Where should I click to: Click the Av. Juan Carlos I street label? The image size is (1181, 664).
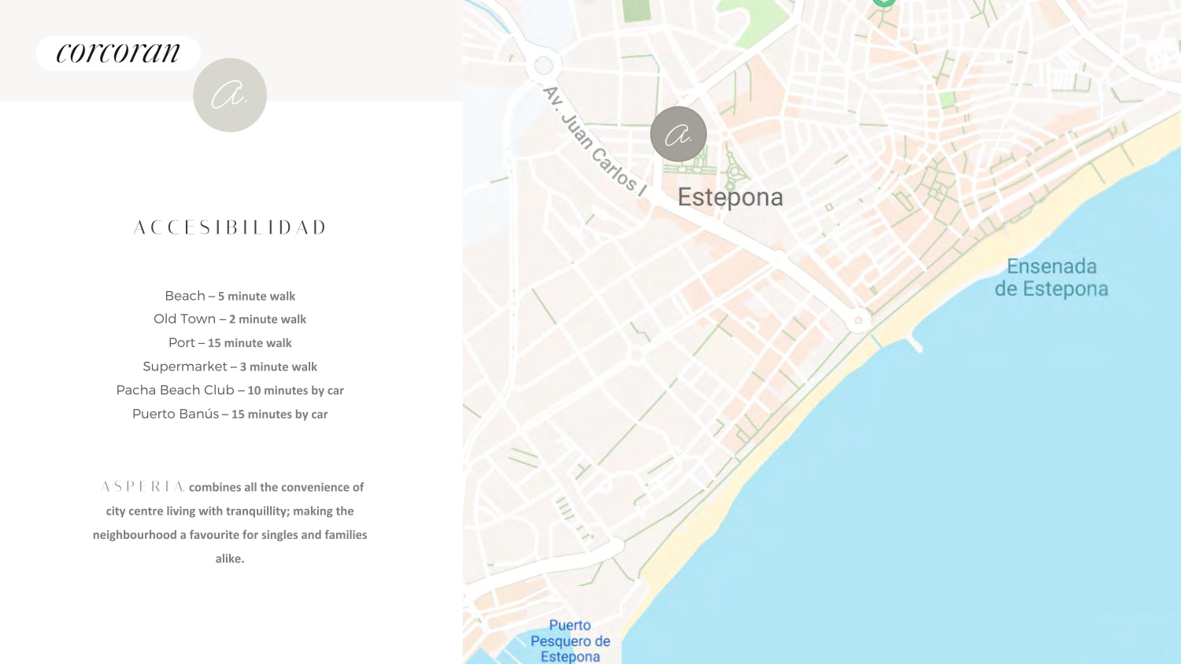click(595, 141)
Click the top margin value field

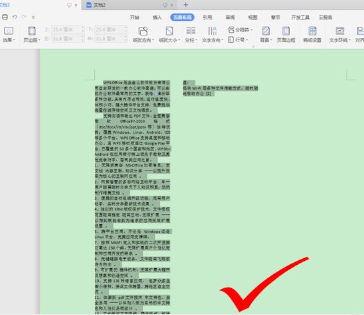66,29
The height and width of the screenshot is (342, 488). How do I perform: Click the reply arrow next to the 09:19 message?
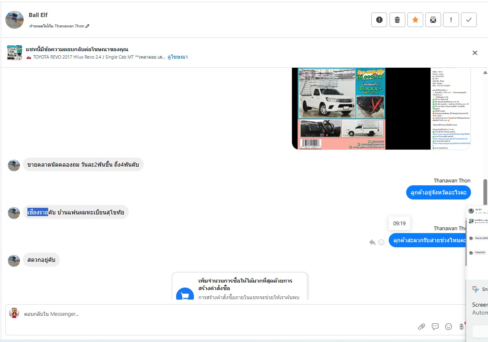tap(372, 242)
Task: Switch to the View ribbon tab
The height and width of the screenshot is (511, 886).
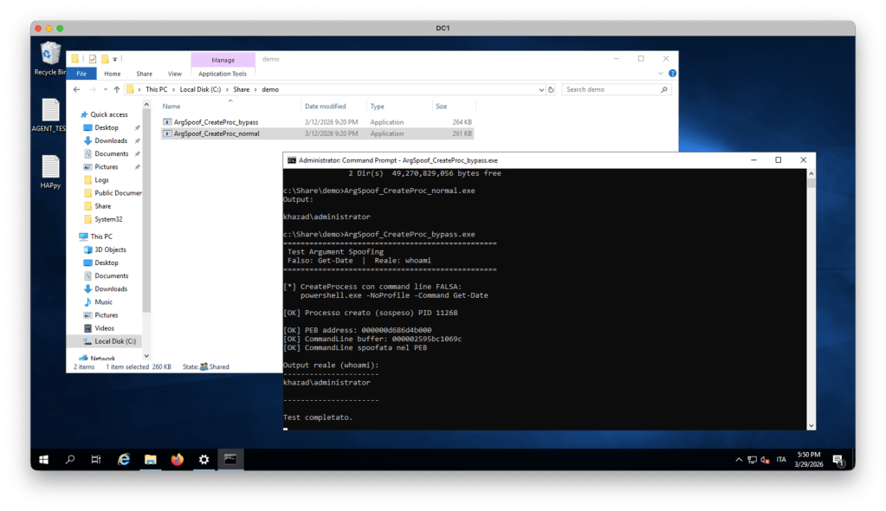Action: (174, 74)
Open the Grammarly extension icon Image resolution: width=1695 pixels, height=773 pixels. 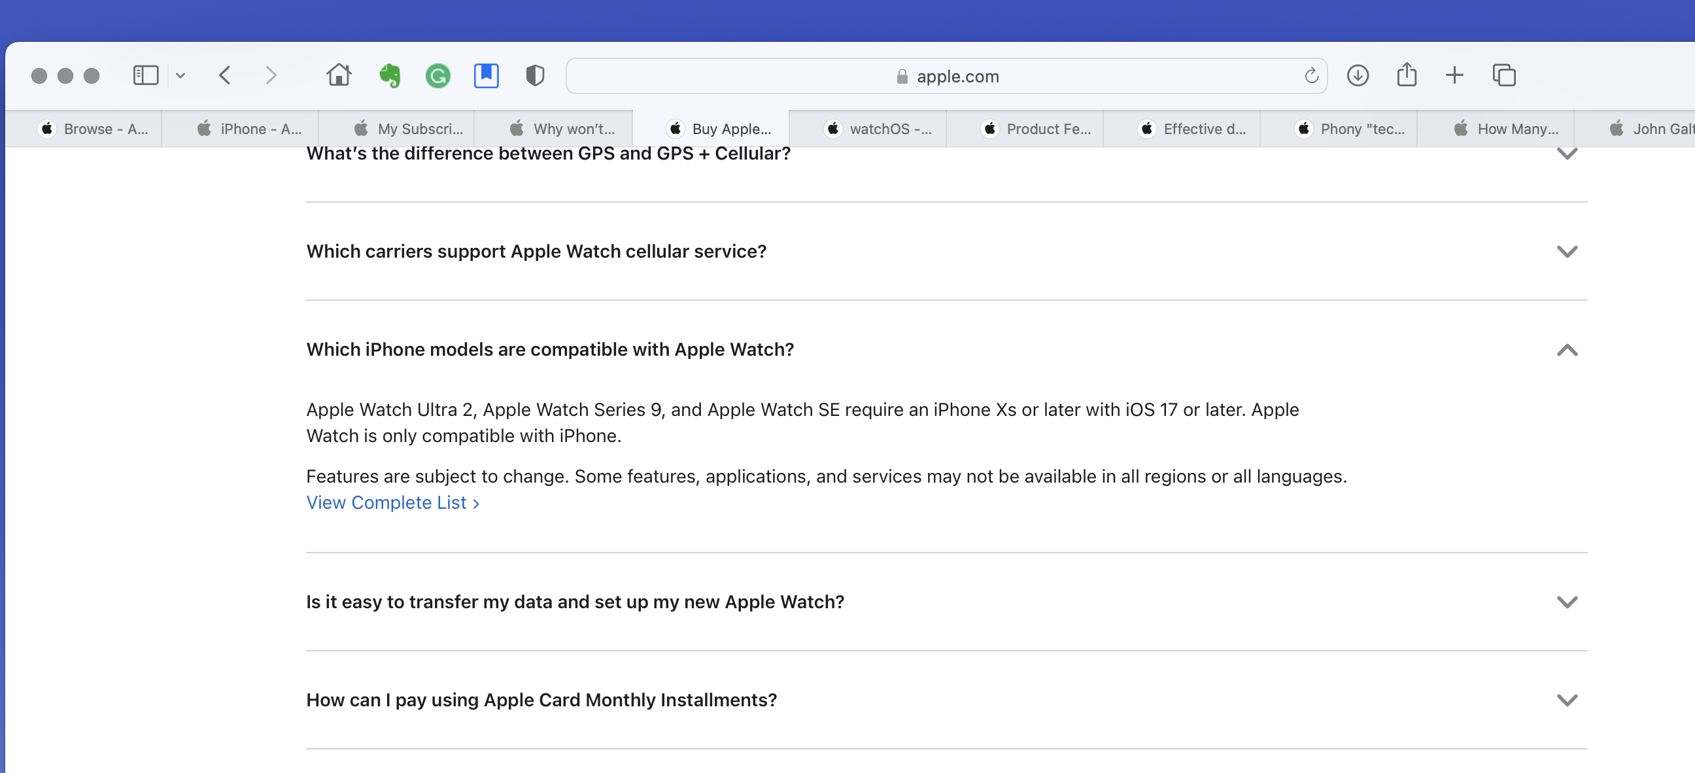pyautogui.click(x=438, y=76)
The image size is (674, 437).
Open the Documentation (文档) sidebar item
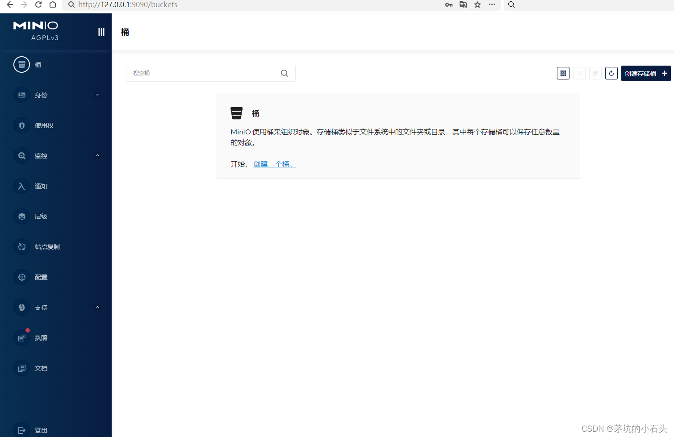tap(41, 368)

━━━━

Exercise task: Show each line of the data above that contains the string "size". Uppercase and lowercase count as different.

The response:
Where should I click to: Click the Av. Juan Carlos I street label? The image size is (1181, 664).
The image size is (674, 437).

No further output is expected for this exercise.